MMC is an antiproliferative agent and prevents postoperative adhesions and scarring around the ostium. The role of MMC has been reported in several studies. Kirtane et al. [10] showed an endoscopic DCR technique with a primary success rate of 95% for NLDO. Apart from using MMC, they emphasized suturing or vascular clips to join the lacrimal sac wall and mucosal flap together. However, the knotting and suturing technique created a mucosalized surface that potentially prevented the formation of synechia and granulation tissue around the tube and contraction of the opening fistula. We therefore tended to not use MMC in all our cases.

Consumable costs are an important factor in health insurance. The eSK-DCR technique avoided the extra medical costs related to lacrimal intubation or MMC, and ophthalmic conventional instruments were used to perform endoscopic knot tying rather than costly technique-specific instruments.

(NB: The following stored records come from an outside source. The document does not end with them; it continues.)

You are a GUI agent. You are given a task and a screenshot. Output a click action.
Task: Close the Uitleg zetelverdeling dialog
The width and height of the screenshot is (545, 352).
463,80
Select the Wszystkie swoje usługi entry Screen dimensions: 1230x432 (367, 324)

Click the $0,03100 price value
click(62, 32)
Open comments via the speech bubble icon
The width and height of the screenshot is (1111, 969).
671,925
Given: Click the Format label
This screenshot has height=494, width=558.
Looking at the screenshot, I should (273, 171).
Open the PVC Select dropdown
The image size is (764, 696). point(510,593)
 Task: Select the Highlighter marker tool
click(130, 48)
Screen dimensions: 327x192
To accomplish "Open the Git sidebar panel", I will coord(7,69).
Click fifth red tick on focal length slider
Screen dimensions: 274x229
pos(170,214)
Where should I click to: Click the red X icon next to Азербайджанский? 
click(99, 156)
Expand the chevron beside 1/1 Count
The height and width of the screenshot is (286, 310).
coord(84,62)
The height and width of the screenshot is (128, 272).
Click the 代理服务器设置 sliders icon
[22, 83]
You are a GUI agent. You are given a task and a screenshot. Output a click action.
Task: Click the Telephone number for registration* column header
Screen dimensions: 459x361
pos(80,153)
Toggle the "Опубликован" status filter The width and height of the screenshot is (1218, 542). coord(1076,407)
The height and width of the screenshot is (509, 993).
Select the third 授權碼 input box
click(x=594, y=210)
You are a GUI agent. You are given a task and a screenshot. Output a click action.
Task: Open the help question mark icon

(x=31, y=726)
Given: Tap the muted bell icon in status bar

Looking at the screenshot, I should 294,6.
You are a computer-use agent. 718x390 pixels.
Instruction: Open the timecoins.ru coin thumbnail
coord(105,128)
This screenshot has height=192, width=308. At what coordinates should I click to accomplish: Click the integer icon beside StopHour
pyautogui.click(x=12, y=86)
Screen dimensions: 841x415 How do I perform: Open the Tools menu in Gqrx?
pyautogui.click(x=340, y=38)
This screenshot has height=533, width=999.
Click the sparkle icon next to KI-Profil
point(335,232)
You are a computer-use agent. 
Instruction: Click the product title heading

Moreover, operative time is an important factor in the intraoperative safety of patients, and a prolonged operative time can increase the risk of surgery and complications. Based on 2.86 ± 0.89 min per knotting of the current study, this time that has been used can potentially be performed by surgeons, and it would increase the popularity of eSK-DCR with a simple technique and low cost.

The benefit of eSK-DCR is the accurate apposition of the lacrimal flaps and nasal mucosa during endoscopic DCR. However, the disadvantage of eSK-DCR is that extra time must be allowed for knotting and suturing. This extra time will be reduced as surgeons gain experience in the suturing and knotting technique. Moreover, conventional endoscopic DCR is widely practised, and eSK-DCR can be easily adopted by those with experience in conventional endoscopic DCR. This suturing and knotting technique based on surgical principles is similar to that of an external DCR. Therefore, the success rate of eSK-DCR is comparable to that of external DCR. The knotting and suturing procedure can be performed using existing ophthalmic instruments with no need for new specialized tools; therefore, eSK-DCR has potential value to be popularized throughout the world and would be advantageous to ophthalmologists who perform endoscopic DCR.

Our study has limitations, such as the lack of a direct comparison between eSK-DCR and conventional endoscopic DCR. Further prospective comparative trials are anticipated. We used lacrimal irrigations and subjective evaluation to assess surgical success, which closely mirrors endoscopic evidence for ostium patency [27]. However, it is possible that the failure rate was underestimated by the lack of long-term postoperative endoscopic follow-up.

In conclusion, the current study has demonstrated that pure eSK-DCR for patients with NLDO is a simple, effective and safe technique, based on stable anatomical apposition.